** START Given passage **
# Village Haunt's 2006 Halloween video is now up on You Tube.



## the_PROCRASTINATOR (Oct 14, 2006)

So go and check it out...
http://villagehaunt.com


----------



## slimy (Jul 12, 2006)

Video looks great. 


Was hoping for more spider action.......


----------



## Lilly (Jun 13, 2006)

nice video . like the way you hung your skeletons in the webbing, your dog house was cool nice job


----------



## Spookkid (Dec 27, 2005)

Awesome! I like it!


----------



## dacostasr (Oct 22, 2006)

WOW!!! Master Prop builder, Director, Producer...you the man.

The spider was awesome...love the spitting...he looked so lifelike. The stalkaround came out excellent...must have one!

Loved the reaction the air cannons got....someone was going to change there drawers and they just started in...very cool.

The expression on some of the faces....priceless.

AWESOME JOB!!

Dennis


----------



## mikeq91 (Jul 19, 2005)

wow, i'm thoroughly impressed! The spider was awsome! Great job


----------



## the_PROCRASTINATOR (Oct 14, 2006)

Thanks for all the kind words.
air cannons.... more bang for the buck!

I have not seen any other videos this year with a inside scream cam.
If you have, please post the link... I love to see people scream!


----------



## DeathTouch (Sep 6, 2005)

I really like it. I like it when that one chick that had her pants on low almost lost them.


----------



## jdubbya (Nov 6, 2005)

After seeing last year's, I was looking forward to this new version. I wasn't disappointed!
Great stuff!


----------



## ScareShack (May 26, 2006)

WOW!! 
I really like the huge spitting spidder, and the dog crate outside.
Great work.


----------



## the_PROCRASTINATOR (Oct 14, 2006)

I am going to try and put together a behind the screams video.
** END Given passage **
▶ [Problems to solve]
[a] Condense the paragraph in the Village Haunt thread that begins "The spider was awesome" into a short bulleted list that keeps its main points.
[b] According to the Village Haunt thread, what has the_PROCRASTINATOR not seen in any other video this year?
[c] Write a continuation of the Village Haunt thread, starting after its last post.
The listing has nothing to do with the Village Haunt thread.
** START Data **
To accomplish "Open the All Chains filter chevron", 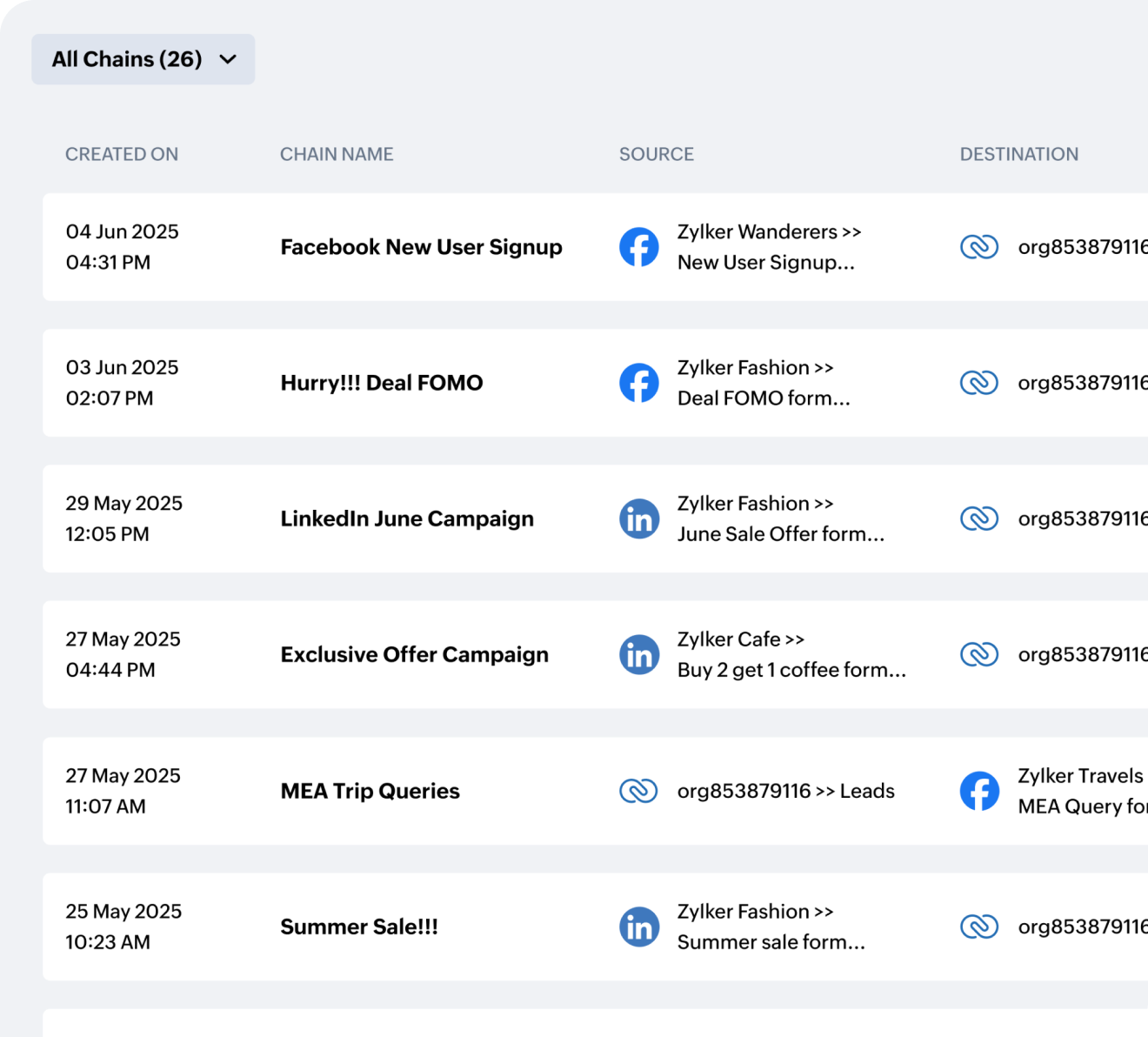I will (x=229, y=59).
** END Data **
▶ [Solved problems]
[a]
- The spider was awesome, especially the spitting, and looked lifelike.
- The stalkaround came out excellent, and the writer wants one.

[b] A video with an inside scream cam.

[c]
----------



## Front Yard Fright (Dec 23, 2005)

great work! i love that stalkabout you made
that might make it on my 2007 to-do list!

nice job again!


----------



## Blackwidow (Jul 9, 2005)

Wow, great haunt! So many cool props, it's hard to pick a favorite...but the spider is definitely at the top of the list. Excellent work!


----------



## mike (Dec 24, 2005)

Nicely done


----------



## Zombie-F (Apr 12, 2004)

Nice footage. That stone wall facade is awesome!


----------



## Vlad (Aug 2, 2005)

I'm so far behind in viewing people's haunts it's not funny, but had to check out yours for a glimpse of the spider. I've been watching the building progress on it elsewhere all year, lol. It did turn out great. The whole haunt was definitely an A+ effort and results.
Did I read somewhere that you were scrapping the stone facade after this year?


----------



## the_PROCRASTINATOR (Oct 14, 2006)

YES... It's true..
The WALL is dead. 
It has been recycled.
the WALL
born 2005, died 2006.


----------



## Empress Nightshade (Jul 25, 2004)

My GOODNESS!
Village Haunt is definitely where it was happening THIS YEAR!! Way to go, Sweetheart. Good stuff!! HELL YEAH!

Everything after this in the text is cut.